Translational efficiency is subject to extensive regulation. However, the factors influencing such regulation are poorly understood. In Caenorhabditis elegans, 62% of genes are trans-spliced to a specific spliced leader (SL1), which replaces part of the native 5′ untranslated region (5′ UTR). Given the pivotal role the 5′ UTR plays in the regulation of translational efficiency, we hypothesized that SL1 trans-splicing functions to regulate translational efficiency. With genome-wide analysis on Ribo-seq data, polysome profiling experiments, and CRISPR-Cas9–based genetic manipulation of trans-splicing sites, we found four lines of evidence in support of this hypothesis. First, SL1 trans-spliced genes have higher translational efficiencies than non-trans-spliced genes. Second, SL1 trans-spliced genes have higher translational efficiencies than non-trans-spliced orthologous genes in other nematode species. Third, an SL1 trans-spliced isoform has higher translational efficiency than the non-trans-spliced isoform of the same gene. Fourth, deletion of trans-splicing sites of endogenous genes leads to reduced translational efficiency. Importantly, we demonstrated that SL1 trans-splicing plays a key role in enhancing translational efficiencies of essential genes. We further discovered that SL1 trans-splicing likely enhances translational efficiency by shortening the native 5′ UTRs, hence reducing the presence of upstream start codons (uAUG) and weakening mRNA secondary structures. Taken together, our study elucidates the global function of trans-splicing in enhancing translational efficiency in nematodes, paving the way for further understanding the genomic mechanisms of translational regulation.

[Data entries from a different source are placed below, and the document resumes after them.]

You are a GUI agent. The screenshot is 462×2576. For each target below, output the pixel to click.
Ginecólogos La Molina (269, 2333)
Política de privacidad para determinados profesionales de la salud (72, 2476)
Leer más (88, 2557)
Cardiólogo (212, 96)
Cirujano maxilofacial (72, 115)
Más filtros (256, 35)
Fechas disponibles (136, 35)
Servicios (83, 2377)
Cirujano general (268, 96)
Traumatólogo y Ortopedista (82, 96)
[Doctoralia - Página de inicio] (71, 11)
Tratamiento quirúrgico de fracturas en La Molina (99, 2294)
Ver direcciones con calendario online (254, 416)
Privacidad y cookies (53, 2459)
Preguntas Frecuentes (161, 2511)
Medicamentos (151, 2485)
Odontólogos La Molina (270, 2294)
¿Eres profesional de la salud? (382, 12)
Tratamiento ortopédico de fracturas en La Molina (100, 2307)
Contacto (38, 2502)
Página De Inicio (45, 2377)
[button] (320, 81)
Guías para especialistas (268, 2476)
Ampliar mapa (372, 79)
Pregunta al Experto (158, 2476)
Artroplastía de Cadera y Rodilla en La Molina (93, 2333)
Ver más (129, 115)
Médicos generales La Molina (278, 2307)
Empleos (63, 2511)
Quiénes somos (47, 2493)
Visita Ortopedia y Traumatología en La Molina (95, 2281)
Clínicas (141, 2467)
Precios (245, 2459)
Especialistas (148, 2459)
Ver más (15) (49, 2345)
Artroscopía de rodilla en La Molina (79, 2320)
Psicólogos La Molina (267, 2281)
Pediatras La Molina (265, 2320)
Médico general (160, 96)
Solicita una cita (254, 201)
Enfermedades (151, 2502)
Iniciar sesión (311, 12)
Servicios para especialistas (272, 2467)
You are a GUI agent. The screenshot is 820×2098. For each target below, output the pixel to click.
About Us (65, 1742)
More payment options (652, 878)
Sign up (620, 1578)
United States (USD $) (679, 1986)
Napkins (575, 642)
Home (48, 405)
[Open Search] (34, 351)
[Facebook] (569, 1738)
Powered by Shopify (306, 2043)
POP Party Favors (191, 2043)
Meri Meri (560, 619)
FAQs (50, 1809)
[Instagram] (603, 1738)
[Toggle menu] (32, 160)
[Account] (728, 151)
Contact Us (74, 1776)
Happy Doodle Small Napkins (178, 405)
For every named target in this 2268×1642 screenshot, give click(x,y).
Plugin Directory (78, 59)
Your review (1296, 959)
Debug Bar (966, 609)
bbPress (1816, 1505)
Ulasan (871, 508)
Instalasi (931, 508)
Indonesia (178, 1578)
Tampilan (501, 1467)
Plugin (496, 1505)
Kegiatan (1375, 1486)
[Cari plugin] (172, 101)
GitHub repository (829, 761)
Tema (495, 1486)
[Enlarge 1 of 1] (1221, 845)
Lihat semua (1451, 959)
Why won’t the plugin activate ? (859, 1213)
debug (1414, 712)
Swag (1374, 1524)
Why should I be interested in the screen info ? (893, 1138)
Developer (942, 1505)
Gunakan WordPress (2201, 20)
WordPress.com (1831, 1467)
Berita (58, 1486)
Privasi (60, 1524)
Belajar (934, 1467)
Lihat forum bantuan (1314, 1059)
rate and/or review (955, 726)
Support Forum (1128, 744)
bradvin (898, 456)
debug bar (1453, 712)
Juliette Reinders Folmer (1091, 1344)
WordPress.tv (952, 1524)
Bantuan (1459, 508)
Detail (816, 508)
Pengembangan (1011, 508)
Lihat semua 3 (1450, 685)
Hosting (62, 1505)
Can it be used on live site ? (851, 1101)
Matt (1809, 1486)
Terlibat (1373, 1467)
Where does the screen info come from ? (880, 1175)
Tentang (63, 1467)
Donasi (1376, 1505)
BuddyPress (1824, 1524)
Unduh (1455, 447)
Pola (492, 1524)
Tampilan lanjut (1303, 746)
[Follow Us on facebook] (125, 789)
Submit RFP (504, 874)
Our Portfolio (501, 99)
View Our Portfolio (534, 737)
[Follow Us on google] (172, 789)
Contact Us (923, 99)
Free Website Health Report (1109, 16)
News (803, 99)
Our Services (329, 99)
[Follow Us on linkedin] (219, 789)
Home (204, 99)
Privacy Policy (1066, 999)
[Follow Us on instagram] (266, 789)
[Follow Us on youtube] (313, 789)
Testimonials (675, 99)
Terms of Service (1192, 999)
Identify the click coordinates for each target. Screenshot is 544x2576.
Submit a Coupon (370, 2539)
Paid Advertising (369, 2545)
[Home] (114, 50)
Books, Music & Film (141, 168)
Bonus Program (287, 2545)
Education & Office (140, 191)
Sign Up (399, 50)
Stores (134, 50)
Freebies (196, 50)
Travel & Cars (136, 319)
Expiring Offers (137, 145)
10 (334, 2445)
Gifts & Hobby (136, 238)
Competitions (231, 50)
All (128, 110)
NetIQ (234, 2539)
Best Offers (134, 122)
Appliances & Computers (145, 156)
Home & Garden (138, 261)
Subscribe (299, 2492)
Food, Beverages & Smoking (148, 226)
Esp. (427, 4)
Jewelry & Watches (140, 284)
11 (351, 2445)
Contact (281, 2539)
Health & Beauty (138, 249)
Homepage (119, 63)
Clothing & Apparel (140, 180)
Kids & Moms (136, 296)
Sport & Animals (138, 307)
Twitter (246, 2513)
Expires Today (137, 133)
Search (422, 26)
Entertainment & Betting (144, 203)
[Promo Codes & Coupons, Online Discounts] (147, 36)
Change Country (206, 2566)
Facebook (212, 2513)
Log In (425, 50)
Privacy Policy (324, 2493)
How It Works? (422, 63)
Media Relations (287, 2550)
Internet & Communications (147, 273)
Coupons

翻译效率受到广泛的监管。但是，影响这种调节的因素知之甚少。在秀丽隐杆线虫，基因62％的反式剪接到一个特定的剪接前导（SL1），它取代了天然的5'非翻译区（5'UTR）的一部分。鉴于5'UTR中的翻译效率的调节起着举足轻重的作用，我们推测SL1反式剪接功能调节翻译效率。通过对Ribo-seq数据进行全基因组分析，多核糖体谱分析实验以及基于CRISPR-Cas9的反式剪接位点遗传操作，我们发现了四行证据支持这一假说。首先，SL1反剪接的基因具有比非更高翻译效率的反式剪接的基因。其次，SL1反式剪接的基因具有比非更高翻译效率反式拼接在其他线虫种类同源基因。第三，SL1反式叠接同种型具有比非更高翻译效率的反式同基因剪接同种型。第四，内源基因反式剪接位点的缺失导致翻译效率降低。重要的是，我们证明了SL1反式拼接在增强必需基因的翻译效率关键作用。我们进一步发现SL1反剪接可能通过缩短天然的5'UTR来提高翻译效率，从而减少了上游起始密码子（uAUG）的存在并削弱了mRNA的二级结构。总之，我们的研究阐明的全局函数反在提高线虫翻译效率拼接，从而为进一步理解转录调控的基因组机制的方式。